**What needs to be done**
Go through each line of the entries below and tally those containing the string "from"; give only the total.

====== Input for this task

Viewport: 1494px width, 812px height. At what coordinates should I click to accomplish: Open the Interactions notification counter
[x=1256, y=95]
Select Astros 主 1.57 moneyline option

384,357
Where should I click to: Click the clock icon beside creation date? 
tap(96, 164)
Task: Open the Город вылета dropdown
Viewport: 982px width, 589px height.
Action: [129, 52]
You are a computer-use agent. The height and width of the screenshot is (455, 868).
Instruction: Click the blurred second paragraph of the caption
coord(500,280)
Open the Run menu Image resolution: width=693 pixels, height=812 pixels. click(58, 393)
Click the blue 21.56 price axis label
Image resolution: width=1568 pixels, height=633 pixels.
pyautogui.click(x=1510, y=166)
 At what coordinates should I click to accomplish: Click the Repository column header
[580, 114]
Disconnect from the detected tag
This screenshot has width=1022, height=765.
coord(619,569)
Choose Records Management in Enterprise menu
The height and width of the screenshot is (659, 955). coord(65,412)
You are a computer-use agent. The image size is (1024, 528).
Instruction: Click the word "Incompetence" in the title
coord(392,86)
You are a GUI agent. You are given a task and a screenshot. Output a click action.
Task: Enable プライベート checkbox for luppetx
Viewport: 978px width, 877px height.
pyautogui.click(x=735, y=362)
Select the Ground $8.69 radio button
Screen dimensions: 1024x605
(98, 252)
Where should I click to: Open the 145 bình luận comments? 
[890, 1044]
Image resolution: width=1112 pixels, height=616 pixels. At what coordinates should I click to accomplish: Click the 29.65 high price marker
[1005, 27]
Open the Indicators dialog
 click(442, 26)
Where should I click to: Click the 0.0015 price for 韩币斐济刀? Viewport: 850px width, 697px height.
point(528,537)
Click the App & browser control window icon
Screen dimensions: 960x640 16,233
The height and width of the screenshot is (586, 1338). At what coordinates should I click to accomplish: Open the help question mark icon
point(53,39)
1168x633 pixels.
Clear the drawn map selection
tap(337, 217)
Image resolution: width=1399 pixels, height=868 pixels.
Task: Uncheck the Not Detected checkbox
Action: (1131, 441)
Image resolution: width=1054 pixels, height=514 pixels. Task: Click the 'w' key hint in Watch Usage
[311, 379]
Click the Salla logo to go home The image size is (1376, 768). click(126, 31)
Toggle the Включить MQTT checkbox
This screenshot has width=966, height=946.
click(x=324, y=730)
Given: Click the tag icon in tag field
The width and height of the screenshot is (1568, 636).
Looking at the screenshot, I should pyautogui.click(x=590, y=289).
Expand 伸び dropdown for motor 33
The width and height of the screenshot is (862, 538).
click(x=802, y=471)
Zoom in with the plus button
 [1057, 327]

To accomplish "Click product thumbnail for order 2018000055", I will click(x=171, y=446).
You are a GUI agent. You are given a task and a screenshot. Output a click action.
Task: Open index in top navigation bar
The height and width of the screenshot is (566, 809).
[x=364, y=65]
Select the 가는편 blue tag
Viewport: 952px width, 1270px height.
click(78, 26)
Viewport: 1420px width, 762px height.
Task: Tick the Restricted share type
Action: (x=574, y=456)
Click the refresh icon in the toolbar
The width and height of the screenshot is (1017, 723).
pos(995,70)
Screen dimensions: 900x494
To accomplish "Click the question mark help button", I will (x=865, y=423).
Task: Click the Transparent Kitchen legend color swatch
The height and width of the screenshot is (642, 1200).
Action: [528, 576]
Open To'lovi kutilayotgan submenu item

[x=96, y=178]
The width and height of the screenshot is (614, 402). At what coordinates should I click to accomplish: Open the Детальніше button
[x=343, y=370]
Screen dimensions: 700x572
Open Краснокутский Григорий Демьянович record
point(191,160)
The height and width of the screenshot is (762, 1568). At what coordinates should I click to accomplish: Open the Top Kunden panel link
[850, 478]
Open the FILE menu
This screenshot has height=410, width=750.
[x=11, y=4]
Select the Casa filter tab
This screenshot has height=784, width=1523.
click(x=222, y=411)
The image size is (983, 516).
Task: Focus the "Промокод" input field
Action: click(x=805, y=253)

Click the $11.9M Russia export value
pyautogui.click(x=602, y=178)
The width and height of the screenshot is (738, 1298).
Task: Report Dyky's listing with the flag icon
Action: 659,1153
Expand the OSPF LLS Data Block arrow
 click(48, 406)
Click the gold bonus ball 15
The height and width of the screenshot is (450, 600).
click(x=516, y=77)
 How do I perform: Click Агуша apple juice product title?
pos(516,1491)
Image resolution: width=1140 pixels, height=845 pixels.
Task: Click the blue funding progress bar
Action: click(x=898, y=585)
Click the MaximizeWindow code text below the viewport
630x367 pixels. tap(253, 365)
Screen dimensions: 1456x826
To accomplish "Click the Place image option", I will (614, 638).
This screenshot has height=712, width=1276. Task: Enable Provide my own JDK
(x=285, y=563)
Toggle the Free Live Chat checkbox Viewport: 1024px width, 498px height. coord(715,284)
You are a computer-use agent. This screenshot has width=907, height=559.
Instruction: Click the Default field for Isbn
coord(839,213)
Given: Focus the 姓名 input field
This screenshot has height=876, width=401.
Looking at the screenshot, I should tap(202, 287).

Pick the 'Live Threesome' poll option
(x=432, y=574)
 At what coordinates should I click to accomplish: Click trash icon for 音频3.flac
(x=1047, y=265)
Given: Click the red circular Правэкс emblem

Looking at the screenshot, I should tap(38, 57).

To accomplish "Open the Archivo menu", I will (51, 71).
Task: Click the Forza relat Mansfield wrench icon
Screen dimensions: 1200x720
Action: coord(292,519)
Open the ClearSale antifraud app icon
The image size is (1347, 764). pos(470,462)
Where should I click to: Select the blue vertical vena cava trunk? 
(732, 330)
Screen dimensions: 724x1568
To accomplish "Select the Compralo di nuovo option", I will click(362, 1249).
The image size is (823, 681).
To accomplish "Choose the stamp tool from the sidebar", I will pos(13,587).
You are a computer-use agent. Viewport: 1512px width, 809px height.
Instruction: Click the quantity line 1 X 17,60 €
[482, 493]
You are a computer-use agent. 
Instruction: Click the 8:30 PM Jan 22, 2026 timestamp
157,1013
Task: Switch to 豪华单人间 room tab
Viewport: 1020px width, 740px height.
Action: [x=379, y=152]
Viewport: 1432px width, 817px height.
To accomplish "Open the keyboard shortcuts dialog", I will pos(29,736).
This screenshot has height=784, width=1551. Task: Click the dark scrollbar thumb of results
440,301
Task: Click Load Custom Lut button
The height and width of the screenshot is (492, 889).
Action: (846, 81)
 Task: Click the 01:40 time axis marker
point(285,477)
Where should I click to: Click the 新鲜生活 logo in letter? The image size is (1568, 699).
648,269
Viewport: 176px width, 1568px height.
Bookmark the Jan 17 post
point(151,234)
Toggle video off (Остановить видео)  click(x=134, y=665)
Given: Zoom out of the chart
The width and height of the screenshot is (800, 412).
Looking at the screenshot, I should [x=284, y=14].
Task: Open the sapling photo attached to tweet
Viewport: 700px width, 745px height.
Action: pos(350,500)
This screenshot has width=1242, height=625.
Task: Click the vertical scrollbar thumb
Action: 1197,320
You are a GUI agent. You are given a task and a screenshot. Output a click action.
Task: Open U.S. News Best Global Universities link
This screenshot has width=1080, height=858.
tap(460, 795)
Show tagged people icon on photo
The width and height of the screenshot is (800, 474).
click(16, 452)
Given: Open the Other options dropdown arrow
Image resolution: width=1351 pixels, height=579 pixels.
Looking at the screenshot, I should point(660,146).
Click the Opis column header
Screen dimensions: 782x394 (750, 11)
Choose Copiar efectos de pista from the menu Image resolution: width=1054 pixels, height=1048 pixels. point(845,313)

============

**Answer below**
3